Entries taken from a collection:
*** Begin section ***

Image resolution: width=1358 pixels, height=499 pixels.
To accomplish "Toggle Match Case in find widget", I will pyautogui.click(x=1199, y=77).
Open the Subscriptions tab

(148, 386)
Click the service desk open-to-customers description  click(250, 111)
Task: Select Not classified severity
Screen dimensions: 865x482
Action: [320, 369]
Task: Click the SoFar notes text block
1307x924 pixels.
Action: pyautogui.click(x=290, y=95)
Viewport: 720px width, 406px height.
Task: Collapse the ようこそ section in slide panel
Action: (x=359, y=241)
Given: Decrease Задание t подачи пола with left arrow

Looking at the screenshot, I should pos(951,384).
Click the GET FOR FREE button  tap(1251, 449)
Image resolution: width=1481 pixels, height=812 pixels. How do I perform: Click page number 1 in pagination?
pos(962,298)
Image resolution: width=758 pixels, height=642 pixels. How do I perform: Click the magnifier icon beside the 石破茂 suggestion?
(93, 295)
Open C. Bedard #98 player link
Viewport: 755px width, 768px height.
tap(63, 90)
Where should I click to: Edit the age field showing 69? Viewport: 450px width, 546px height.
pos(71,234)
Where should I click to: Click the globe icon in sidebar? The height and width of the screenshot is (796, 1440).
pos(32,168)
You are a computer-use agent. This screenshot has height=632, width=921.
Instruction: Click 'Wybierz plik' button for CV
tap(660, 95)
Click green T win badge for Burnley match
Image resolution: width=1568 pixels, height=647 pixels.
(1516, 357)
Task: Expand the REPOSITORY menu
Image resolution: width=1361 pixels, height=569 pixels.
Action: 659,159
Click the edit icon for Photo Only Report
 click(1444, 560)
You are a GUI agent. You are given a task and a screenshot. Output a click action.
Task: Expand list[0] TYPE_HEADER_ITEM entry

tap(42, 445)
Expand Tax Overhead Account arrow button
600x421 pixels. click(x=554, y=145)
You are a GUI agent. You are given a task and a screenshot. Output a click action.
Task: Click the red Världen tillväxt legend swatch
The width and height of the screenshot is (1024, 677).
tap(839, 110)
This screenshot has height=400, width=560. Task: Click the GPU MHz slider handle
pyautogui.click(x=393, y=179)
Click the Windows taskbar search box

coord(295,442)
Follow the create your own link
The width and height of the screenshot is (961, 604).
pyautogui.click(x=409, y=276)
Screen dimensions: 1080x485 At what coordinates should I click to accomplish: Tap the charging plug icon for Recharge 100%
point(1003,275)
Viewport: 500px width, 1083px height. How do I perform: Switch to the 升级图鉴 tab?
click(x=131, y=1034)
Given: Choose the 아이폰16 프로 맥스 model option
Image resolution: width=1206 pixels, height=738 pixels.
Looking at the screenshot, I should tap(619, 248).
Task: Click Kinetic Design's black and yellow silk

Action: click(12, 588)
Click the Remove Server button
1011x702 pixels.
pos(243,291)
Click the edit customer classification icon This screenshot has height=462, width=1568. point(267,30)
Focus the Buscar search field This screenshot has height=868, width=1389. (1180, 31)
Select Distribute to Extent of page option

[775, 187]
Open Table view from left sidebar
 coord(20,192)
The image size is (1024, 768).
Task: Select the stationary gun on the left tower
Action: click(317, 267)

*** End section ***

With no additions or omissions, transcribe every record.

Solution to this problem:
Image resolution: width=1358 pixels, height=499 pixels.
To accomplish "Toggle Match Case in find widget", I will pyautogui.click(x=1199, y=77).
Open the Subscriptions tab

(148, 386)
Click the service desk open-to-customers description  click(250, 111)
Task: Select Not classified severity
Screen dimensions: 865x482
Action: [320, 369]
Task: Click the SoFar notes text block
1307x924 pixels.
Action: pyautogui.click(x=290, y=95)
Viewport: 720px width, 406px height.
Task: Collapse the ようこそ section in slide panel
Action: (x=359, y=241)
Given: Decrease Задание t подачи пола with left arrow

Looking at the screenshot, I should pos(951,384).
Click the GET FOR FREE button  tap(1251, 449)
Image resolution: width=1481 pixels, height=812 pixels. How do I perform: Click page number 1 in pagination?
pos(962,298)
Image resolution: width=758 pixels, height=642 pixels. How do I perform: Click the magnifier icon beside the 石破茂 suggestion?
(93, 295)
Open C. Bedard #98 player link
Viewport: 755px width, 768px height.
tap(63, 90)
Where should I click to: Edit the age field showing 69? Viewport: 450px width, 546px height.
pos(71,234)
Where should I click to: Click the globe icon in sidebar? The height and width of the screenshot is (796, 1440).
pos(32,168)
You are a computer-use agent. This screenshot has height=632, width=921.
Instruction: Click 'Wybierz plik' button for CV
tap(660, 95)
Click green T win badge for Burnley match
Image resolution: width=1568 pixels, height=647 pixels.
(1516, 357)
Task: Expand the REPOSITORY menu
Image resolution: width=1361 pixels, height=569 pixels.
Action: 659,159
Click the edit icon for Photo Only Report
 click(1444, 560)
You are a GUI agent. You are given a task and a screenshot. Output a click action.
Task: Expand list[0] TYPE_HEADER_ITEM entry

tap(42, 445)
Expand Tax Overhead Account arrow button
600x421 pixels. click(x=554, y=145)
You are a GUI agent. You are given a task and a screenshot. Output a click action.
Task: Click the red Världen tillväxt legend swatch
The width and height of the screenshot is (1024, 677).
tap(839, 110)
This screenshot has height=400, width=560. Task: Click the GPU MHz slider handle
pyautogui.click(x=393, y=179)
Click the Windows taskbar search box

coord(295,442)
Follow the create your own link
The width and height of the screenshot is (961, 604).
pyautogui.click(x=409, y=276)
Screen dimensions: 1080x485 At what coordinates should I click to accomplish: Tap the charging plug icon for Recharge 100%
point(1003,275)
Viewport: 500px width, 1083px height. How do I perform: Switch to the 升级图鉴 tab?
click(x=131, y=1034)
Given: Choose the 아이폰16 프로 맥스 model option
Image resolution: width=1206 pixels, height=738 pixels.
Looking at the screenshot, I should tap(619, 248).
Task: Click Kinetic Design's black and yellow silk

Action: click(12, 588)
Click the Remove Server button
1011x702 pixels.
pos(243,291)
Click the edit customer classification icon This screenshot has height=462, width=1568. point(267,30)
Focus the Buscar search field This screenshot has height=868, width=1389. (1180, 31)
Select Distribute to Extent of page option

[775, 187]
Open Table view from left sidebar
 coord(20,192)
The image size is (1024, 768).
Task: Select the stationary gun on the left tower
Action: click(317, 267)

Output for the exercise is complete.